**Problem details**.
Only lines holding the word "will" should be copied from the material.

**Data excerpts**.

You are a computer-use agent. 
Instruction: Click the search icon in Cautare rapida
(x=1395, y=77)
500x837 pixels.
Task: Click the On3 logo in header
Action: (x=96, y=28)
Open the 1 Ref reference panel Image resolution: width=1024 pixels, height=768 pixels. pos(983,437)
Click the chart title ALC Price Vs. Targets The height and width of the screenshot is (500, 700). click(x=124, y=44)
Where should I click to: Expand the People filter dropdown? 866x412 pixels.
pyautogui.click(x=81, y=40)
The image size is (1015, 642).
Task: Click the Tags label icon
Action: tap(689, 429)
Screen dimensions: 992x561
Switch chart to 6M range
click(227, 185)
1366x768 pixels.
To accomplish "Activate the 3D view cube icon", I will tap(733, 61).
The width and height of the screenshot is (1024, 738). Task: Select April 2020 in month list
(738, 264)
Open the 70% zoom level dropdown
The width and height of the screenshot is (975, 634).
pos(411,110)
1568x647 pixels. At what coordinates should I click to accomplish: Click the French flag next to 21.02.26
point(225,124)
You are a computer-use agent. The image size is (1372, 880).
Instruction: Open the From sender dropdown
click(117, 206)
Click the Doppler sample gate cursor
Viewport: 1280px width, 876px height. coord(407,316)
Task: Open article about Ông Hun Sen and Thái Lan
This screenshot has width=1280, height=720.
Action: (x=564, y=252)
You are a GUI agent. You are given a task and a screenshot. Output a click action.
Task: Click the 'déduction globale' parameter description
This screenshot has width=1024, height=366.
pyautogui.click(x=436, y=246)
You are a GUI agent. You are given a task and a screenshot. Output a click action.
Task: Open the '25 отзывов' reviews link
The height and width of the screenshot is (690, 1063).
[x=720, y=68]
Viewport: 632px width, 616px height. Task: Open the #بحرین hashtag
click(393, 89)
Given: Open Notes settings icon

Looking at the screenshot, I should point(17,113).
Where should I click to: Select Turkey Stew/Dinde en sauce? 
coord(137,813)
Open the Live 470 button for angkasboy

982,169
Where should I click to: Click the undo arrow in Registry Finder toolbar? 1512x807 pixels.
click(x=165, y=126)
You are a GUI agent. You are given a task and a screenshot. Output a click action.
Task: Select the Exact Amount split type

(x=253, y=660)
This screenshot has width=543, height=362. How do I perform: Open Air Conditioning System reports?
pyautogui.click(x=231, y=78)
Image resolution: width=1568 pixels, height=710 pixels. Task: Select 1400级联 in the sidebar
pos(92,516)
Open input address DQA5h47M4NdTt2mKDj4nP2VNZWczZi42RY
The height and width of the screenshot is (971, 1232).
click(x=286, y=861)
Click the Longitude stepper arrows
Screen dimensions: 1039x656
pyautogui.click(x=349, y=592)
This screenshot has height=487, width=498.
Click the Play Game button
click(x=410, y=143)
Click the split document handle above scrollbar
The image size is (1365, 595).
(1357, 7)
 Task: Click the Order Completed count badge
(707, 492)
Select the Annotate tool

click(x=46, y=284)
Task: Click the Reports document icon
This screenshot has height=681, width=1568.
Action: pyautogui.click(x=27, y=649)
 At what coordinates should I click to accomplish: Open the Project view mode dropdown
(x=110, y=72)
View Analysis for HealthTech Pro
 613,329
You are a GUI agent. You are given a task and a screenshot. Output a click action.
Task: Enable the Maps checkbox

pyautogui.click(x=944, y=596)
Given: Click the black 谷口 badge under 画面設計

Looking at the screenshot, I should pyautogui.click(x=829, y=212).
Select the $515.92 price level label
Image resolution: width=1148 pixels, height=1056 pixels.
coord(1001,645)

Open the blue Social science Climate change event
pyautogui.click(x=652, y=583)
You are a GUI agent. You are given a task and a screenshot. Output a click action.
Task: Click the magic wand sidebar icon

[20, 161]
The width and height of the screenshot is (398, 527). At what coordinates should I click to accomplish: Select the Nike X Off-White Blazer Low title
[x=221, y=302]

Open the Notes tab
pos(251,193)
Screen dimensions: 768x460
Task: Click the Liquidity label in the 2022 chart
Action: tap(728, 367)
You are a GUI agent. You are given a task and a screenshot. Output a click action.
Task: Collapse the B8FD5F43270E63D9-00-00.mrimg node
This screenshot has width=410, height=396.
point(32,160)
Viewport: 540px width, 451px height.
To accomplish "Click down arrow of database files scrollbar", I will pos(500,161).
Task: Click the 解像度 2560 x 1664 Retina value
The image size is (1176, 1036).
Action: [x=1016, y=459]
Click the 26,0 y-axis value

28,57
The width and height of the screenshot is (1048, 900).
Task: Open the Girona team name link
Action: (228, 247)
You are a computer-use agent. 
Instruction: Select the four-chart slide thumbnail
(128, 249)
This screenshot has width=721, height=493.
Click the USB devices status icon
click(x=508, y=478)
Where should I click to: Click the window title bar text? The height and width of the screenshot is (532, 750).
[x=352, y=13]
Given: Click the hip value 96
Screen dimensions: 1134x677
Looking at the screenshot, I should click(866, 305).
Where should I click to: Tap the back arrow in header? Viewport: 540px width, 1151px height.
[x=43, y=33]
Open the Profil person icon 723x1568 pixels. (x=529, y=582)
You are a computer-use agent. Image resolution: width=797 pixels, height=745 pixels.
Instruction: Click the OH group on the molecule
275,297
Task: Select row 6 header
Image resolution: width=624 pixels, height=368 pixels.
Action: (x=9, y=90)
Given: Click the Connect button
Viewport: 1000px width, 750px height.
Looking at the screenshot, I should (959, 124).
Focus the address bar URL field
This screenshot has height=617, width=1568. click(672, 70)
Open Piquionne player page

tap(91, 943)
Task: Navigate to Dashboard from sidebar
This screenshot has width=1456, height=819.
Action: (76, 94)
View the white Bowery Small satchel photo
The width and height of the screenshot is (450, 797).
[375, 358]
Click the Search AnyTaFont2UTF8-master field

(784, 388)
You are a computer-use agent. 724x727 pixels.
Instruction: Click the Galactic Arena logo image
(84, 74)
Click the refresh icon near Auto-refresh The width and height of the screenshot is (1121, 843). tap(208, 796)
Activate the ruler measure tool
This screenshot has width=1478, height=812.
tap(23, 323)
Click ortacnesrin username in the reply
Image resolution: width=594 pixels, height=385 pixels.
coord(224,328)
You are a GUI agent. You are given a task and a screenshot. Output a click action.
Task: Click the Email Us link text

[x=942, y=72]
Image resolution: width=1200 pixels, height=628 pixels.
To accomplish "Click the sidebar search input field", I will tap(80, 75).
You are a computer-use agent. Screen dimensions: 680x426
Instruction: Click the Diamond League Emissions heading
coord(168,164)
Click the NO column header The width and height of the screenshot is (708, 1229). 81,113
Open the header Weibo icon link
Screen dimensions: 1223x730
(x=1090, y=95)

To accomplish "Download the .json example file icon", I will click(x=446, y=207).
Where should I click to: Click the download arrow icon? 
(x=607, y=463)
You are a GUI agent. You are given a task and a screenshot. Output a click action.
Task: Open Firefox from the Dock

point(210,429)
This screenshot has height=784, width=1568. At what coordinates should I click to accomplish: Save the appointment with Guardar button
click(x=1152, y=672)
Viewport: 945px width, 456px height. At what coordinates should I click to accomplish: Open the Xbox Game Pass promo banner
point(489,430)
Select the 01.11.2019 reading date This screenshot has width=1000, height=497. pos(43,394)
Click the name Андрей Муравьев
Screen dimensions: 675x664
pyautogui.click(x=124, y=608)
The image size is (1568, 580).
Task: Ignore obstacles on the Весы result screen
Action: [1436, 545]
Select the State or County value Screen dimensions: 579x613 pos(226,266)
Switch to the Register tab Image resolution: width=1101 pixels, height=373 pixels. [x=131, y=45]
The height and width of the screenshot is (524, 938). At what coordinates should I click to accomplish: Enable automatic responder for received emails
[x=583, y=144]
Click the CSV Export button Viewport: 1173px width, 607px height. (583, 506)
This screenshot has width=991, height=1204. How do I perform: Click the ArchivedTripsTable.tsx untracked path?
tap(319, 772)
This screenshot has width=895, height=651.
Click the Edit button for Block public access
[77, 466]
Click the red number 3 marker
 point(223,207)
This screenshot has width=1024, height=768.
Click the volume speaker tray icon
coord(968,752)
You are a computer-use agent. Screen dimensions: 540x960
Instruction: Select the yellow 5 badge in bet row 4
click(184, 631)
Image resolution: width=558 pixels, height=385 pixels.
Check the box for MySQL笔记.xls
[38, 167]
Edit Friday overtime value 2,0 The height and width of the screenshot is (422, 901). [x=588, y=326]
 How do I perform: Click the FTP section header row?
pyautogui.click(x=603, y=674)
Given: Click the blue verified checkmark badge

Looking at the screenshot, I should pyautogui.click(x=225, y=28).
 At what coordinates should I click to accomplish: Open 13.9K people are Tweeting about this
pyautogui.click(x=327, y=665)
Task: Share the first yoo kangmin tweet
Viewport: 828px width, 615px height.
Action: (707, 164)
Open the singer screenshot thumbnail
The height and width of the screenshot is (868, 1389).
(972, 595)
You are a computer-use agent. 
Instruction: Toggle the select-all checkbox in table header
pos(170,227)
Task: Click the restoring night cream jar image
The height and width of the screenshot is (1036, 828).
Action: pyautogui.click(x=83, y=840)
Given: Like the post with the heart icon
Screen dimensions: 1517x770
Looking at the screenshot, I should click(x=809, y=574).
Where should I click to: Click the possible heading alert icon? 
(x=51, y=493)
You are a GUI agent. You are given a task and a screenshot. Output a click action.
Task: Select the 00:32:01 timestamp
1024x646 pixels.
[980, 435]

**Result**.
To accomplish "Activate the 3D view cube icon", I will tap(733, 61).
To accomplish "Click down arrow of database files scrollbar", I will pos(500,161).
To accomplish "Click the sidebar search input field", I will tap(80, 75).
To accomplish "Download the .json example file icon", I will click(x=446, y=207).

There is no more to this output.